Action item
Look through the lines below and copy each one that includes "path".

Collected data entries
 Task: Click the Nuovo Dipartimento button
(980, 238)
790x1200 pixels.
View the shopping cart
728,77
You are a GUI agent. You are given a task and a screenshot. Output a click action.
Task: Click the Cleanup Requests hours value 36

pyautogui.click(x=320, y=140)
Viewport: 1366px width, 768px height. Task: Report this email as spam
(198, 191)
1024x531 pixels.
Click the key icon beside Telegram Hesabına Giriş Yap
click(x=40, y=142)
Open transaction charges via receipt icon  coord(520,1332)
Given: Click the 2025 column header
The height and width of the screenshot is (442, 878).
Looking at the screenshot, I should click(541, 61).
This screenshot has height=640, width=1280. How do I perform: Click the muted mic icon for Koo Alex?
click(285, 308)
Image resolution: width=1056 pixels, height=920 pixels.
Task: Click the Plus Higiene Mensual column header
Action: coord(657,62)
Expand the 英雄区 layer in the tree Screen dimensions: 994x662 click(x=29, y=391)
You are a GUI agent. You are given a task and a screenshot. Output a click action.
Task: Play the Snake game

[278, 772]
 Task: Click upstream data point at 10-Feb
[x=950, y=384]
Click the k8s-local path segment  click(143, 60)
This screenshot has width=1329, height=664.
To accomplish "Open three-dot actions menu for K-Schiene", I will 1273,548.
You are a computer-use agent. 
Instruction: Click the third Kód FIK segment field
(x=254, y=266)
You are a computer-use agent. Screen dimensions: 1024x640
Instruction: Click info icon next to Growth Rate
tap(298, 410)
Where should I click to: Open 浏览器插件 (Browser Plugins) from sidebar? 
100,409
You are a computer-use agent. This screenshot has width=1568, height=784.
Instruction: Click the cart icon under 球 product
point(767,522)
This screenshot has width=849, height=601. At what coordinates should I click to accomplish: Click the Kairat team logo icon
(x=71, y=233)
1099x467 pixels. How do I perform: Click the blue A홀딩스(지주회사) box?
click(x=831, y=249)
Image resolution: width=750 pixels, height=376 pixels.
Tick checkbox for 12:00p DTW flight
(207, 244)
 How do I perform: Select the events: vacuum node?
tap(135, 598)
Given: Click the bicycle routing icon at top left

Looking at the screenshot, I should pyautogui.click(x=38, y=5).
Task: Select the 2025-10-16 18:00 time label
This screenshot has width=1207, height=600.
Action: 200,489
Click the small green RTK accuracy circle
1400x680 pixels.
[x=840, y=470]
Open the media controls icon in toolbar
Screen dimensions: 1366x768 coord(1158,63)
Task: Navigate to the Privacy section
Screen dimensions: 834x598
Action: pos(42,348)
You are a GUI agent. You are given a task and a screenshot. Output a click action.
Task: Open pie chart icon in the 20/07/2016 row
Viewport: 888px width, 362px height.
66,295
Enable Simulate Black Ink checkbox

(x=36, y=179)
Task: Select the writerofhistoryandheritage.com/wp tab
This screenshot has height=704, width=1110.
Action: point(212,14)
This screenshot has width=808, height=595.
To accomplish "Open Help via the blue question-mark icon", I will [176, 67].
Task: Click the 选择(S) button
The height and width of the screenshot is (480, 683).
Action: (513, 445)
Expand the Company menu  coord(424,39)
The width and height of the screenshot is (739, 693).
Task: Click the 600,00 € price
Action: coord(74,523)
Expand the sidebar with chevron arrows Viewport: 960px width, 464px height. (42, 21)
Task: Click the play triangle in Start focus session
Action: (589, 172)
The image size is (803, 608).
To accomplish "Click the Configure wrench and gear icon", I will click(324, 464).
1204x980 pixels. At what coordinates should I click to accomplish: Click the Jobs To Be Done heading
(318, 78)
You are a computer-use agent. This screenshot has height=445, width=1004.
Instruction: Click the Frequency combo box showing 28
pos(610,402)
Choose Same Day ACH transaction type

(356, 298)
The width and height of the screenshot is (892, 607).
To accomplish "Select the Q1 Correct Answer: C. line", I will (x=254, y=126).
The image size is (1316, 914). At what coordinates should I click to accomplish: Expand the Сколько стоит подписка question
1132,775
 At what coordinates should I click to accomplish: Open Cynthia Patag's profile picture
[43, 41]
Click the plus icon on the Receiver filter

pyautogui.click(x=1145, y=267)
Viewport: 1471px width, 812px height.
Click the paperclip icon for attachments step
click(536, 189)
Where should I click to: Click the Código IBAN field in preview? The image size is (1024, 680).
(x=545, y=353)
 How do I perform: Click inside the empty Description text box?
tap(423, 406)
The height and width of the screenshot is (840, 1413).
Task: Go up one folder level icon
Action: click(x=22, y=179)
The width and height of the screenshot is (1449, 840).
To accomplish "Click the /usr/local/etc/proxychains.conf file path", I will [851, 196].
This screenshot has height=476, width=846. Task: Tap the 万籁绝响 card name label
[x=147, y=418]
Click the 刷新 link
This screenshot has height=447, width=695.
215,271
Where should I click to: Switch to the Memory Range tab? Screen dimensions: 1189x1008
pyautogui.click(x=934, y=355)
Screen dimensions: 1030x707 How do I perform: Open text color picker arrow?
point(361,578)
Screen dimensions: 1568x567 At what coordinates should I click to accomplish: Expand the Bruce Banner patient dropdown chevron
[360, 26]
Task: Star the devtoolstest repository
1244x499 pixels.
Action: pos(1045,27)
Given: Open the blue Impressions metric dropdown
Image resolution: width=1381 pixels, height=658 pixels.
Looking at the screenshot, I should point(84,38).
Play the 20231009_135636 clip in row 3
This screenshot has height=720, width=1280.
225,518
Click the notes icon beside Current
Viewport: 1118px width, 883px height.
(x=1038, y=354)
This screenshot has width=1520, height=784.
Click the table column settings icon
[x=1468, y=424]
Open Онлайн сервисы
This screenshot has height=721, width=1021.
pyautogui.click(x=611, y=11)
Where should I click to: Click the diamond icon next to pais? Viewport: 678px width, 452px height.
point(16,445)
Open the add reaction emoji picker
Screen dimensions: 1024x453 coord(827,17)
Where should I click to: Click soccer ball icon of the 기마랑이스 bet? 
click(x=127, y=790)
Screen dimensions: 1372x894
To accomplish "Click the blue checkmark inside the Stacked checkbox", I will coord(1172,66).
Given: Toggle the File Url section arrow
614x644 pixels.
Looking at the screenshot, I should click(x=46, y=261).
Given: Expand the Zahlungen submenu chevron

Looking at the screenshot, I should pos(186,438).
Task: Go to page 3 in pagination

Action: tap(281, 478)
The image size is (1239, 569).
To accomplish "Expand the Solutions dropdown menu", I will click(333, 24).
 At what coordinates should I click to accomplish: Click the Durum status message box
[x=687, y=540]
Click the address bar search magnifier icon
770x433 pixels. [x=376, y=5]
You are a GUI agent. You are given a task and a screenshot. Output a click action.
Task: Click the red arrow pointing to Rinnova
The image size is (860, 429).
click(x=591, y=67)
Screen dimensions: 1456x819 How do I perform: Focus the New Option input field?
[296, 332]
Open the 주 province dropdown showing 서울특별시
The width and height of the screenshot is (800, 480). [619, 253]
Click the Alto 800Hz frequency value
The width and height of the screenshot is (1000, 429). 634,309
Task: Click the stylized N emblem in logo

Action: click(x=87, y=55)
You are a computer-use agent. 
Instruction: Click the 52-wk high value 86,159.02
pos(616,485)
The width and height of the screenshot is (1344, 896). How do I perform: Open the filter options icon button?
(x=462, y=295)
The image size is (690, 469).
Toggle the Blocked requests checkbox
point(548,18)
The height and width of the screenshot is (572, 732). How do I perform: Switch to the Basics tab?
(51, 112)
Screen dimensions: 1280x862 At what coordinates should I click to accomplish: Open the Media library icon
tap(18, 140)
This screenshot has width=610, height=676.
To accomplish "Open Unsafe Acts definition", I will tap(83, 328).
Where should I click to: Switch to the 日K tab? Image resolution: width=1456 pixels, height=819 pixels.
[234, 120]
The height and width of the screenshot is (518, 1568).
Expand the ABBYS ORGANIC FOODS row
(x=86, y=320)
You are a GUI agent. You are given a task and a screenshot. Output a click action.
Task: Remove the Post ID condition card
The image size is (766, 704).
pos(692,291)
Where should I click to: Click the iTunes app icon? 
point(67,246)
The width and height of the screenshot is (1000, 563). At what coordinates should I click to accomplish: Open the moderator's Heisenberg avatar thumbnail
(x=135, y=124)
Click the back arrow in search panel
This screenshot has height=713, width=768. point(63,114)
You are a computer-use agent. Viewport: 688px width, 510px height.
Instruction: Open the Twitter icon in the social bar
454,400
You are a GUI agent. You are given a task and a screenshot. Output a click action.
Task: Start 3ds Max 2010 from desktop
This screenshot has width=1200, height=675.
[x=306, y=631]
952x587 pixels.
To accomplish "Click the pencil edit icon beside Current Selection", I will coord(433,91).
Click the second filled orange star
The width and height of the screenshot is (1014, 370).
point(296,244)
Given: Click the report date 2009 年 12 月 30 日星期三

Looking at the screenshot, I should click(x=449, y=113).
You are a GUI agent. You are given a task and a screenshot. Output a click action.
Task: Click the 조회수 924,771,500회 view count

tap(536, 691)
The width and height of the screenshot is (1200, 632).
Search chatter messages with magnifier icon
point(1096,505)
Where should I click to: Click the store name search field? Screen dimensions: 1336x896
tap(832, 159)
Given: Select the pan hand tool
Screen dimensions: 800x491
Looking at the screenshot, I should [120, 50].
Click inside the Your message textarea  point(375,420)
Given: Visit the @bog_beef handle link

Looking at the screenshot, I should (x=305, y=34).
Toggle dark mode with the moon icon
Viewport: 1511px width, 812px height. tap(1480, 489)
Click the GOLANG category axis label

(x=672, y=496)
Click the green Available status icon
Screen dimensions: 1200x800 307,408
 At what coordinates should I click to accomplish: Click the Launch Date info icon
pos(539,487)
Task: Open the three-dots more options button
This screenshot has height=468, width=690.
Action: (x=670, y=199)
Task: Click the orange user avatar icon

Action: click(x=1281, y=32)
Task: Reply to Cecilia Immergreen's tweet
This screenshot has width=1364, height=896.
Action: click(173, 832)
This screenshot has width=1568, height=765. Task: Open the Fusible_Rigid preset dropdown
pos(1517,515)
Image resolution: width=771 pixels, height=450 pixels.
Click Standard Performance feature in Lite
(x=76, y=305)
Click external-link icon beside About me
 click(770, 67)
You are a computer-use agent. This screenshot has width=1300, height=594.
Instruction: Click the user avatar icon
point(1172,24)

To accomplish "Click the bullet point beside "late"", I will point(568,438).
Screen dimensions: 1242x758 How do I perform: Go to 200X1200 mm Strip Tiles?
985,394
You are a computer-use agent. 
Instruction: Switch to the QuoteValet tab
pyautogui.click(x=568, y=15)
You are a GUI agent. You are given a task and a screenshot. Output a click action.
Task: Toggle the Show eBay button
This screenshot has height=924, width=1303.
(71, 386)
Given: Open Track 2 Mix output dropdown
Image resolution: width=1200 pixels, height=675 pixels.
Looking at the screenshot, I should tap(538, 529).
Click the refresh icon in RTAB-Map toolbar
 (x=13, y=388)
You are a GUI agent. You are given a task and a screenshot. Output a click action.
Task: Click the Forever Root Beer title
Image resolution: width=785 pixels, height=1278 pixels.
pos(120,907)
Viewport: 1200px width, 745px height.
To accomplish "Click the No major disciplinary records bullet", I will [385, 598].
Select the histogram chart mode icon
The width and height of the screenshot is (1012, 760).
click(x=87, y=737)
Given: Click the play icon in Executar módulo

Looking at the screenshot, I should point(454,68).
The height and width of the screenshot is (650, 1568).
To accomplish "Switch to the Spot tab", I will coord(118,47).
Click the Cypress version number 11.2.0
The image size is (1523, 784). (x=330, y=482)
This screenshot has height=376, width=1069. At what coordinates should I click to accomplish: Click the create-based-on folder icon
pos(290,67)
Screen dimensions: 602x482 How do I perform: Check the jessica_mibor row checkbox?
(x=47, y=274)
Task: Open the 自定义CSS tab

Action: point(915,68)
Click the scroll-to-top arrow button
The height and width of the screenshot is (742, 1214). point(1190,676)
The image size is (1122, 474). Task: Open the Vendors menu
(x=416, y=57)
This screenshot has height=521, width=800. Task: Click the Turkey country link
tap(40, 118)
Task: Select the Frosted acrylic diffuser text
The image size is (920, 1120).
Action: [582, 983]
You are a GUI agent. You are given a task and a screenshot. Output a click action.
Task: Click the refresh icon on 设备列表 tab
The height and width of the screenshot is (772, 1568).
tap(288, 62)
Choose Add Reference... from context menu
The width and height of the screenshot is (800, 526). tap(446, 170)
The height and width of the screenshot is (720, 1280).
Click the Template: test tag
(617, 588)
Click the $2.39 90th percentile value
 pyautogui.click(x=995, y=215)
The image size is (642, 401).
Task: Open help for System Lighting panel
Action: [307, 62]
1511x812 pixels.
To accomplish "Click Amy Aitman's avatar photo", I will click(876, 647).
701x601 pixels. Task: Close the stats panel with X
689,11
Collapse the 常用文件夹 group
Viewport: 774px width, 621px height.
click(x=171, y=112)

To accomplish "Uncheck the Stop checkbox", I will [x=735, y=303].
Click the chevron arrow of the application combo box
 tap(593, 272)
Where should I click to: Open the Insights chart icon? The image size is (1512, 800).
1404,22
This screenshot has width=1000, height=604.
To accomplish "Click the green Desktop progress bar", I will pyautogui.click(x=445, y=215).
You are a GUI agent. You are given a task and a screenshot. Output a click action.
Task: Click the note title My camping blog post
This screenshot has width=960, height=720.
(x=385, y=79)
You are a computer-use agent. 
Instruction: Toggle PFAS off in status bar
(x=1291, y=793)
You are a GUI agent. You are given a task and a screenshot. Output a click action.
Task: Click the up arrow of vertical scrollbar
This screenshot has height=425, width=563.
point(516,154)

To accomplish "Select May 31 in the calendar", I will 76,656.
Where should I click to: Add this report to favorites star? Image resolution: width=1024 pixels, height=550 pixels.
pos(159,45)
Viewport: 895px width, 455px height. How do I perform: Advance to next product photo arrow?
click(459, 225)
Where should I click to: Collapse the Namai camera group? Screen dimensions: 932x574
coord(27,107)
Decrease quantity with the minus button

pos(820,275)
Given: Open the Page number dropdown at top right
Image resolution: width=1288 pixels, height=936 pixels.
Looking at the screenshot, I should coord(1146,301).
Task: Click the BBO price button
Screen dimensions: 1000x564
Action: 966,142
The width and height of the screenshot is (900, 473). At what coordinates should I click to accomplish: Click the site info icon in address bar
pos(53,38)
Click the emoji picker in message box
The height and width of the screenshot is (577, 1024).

Written solution
Click the k8s-local path segment  click(143, 60)
To accomplish "Click the /usr/local/etc/proxychains.conf file path", I will [851, 196].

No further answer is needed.